* Short exercise: Copy the items below word for word, from the line with "What do you" up to and including the line with "center [778, 366].". Leave out the pictures.

* Supplied data:
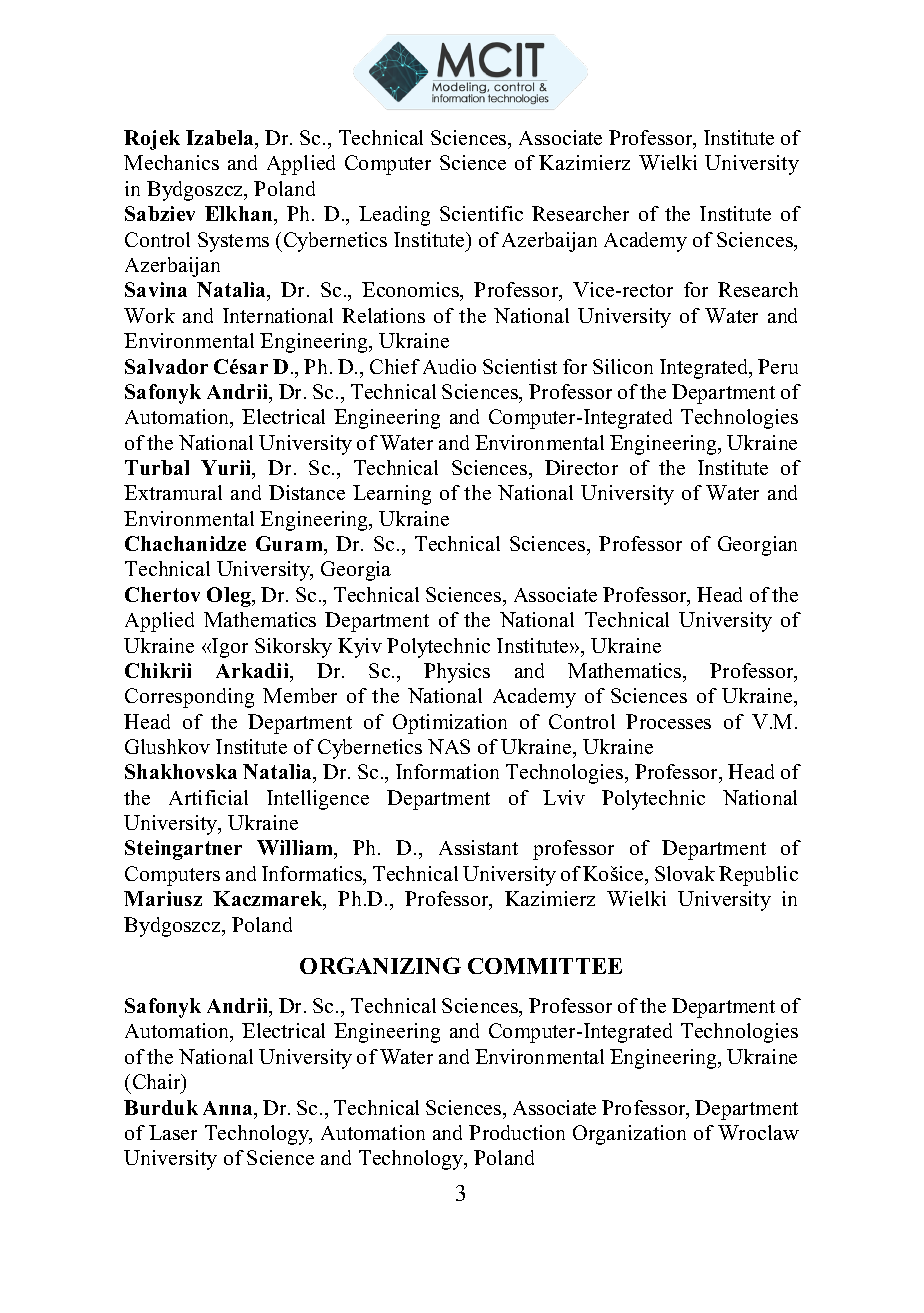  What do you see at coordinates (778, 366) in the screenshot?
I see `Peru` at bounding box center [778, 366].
--
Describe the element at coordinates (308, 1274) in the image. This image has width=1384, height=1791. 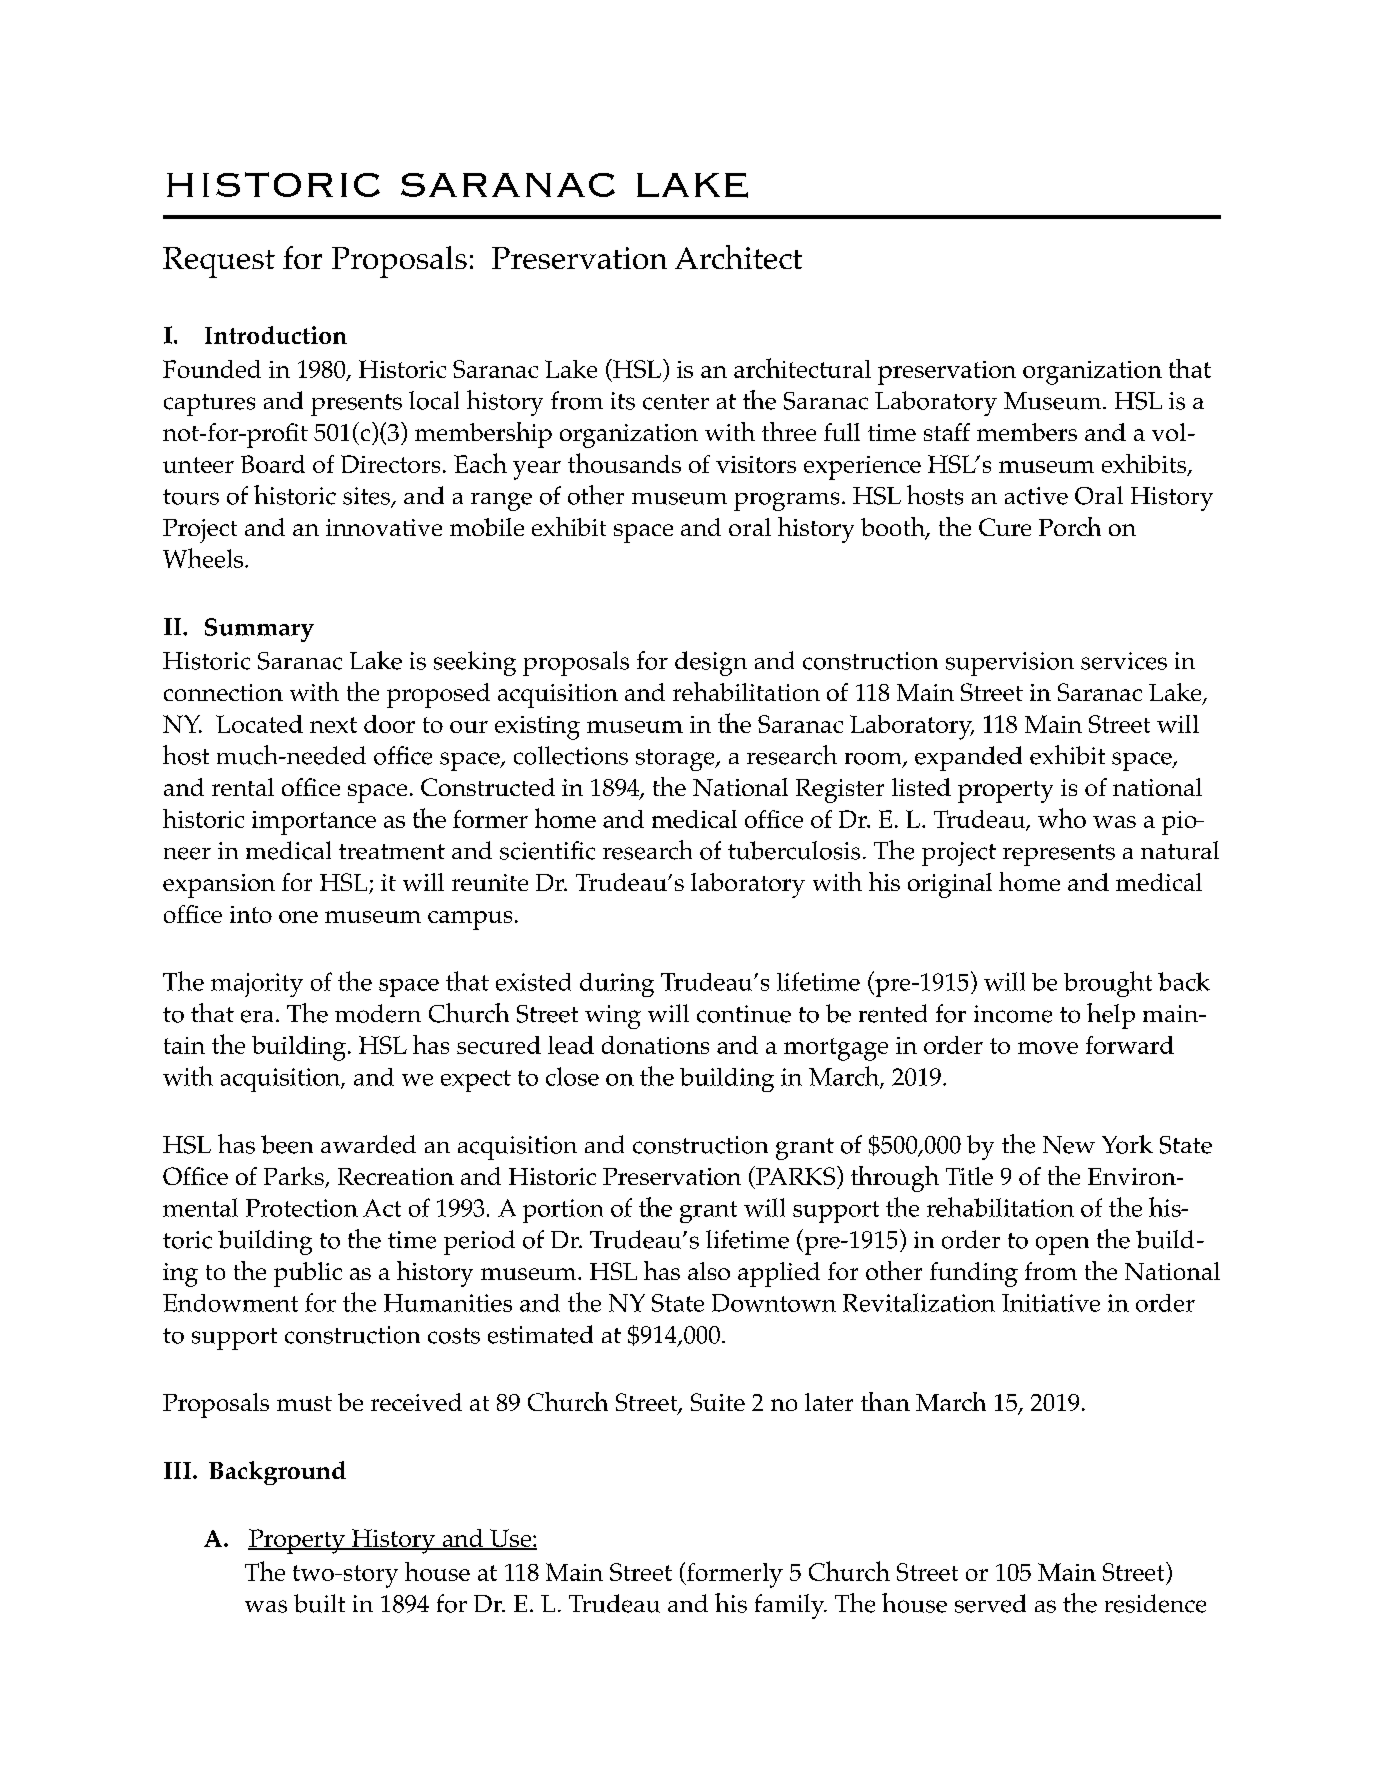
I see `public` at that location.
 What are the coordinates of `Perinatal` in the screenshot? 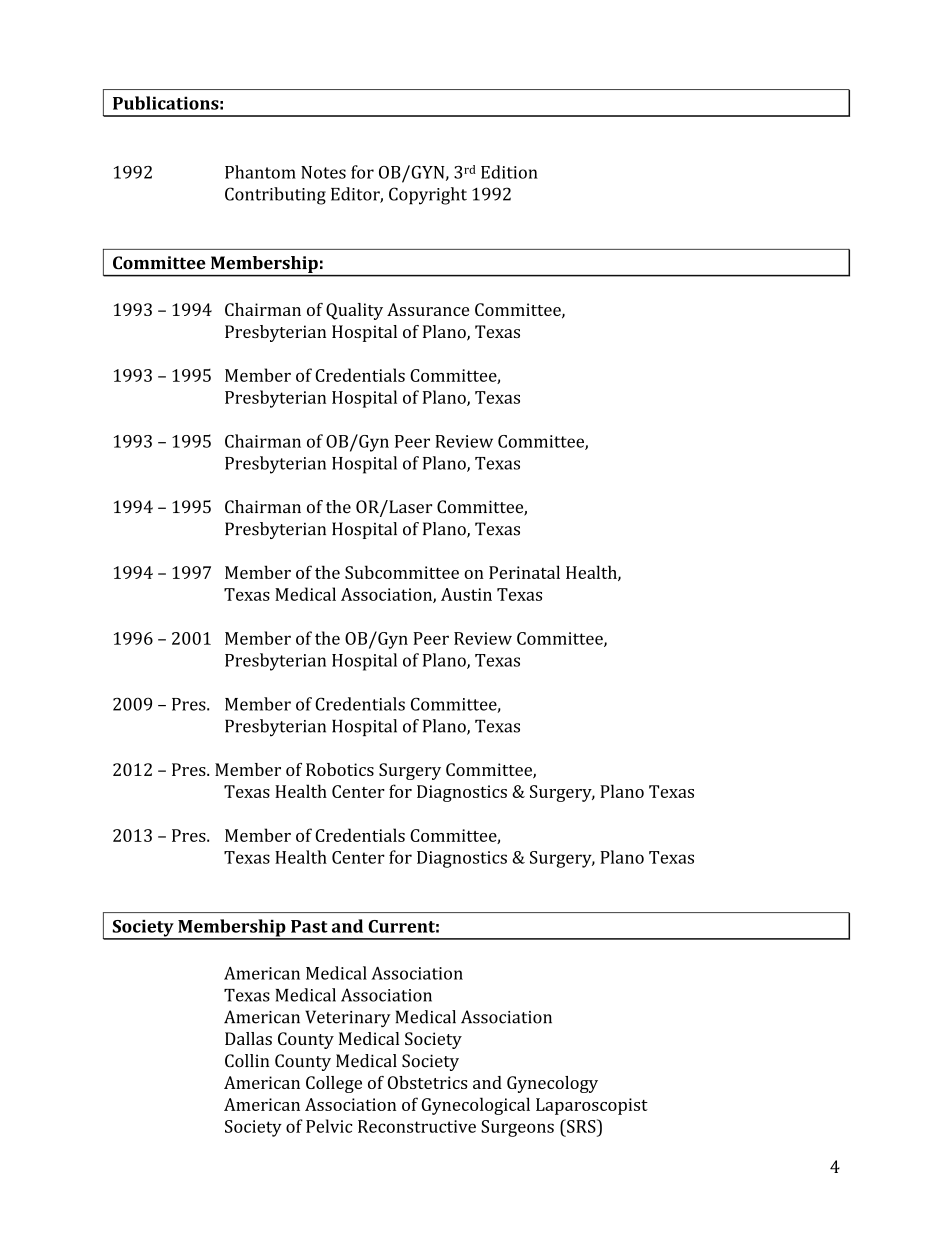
* * *
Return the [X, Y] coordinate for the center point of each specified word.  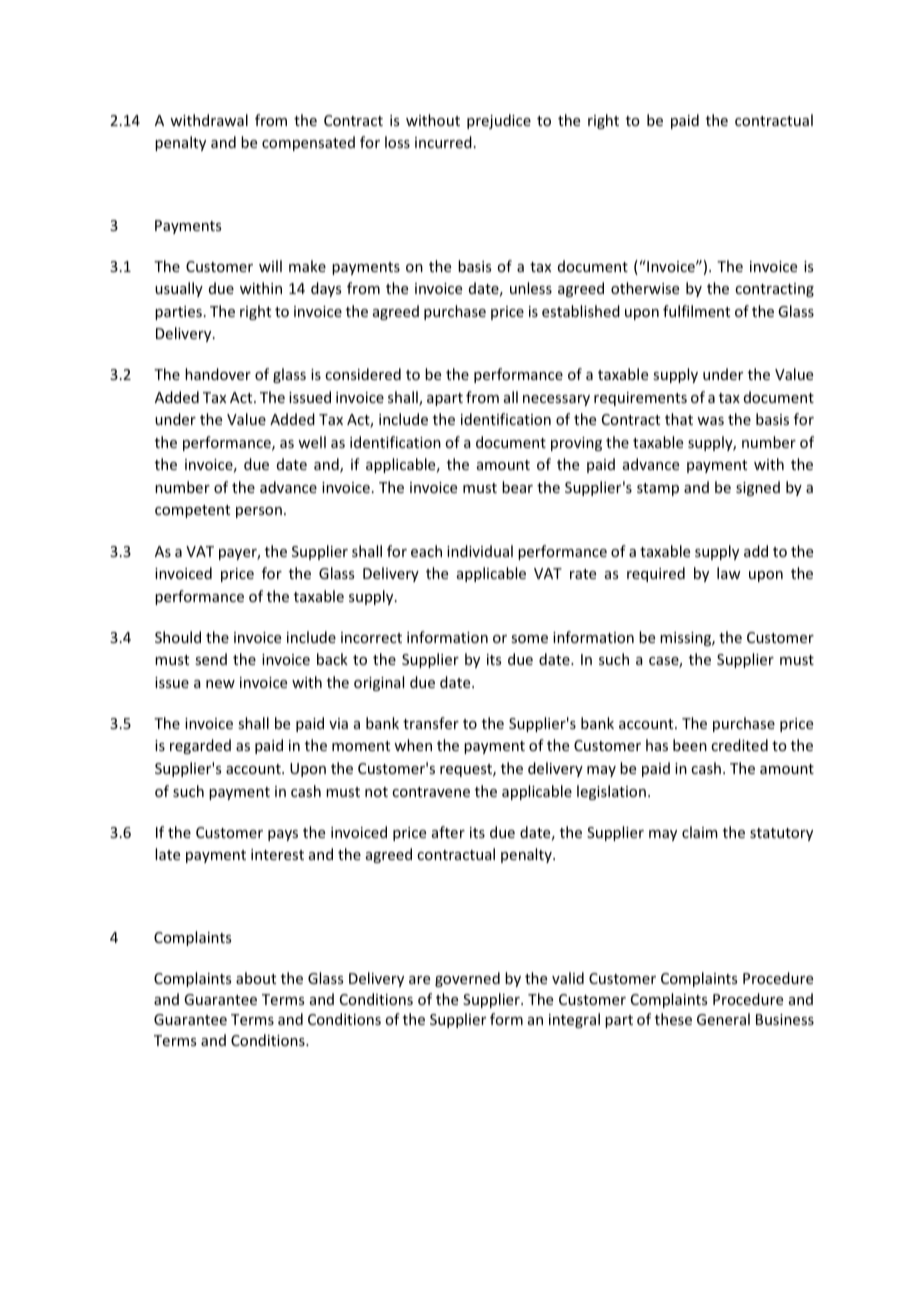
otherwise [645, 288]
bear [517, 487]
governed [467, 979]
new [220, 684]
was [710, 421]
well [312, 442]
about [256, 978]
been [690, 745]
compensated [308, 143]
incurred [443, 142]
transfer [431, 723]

* Solution for this problem:
  What do you see at coordinates (778, 366) in the screenshot?
I see `Peru` at bounding box center [778, 366].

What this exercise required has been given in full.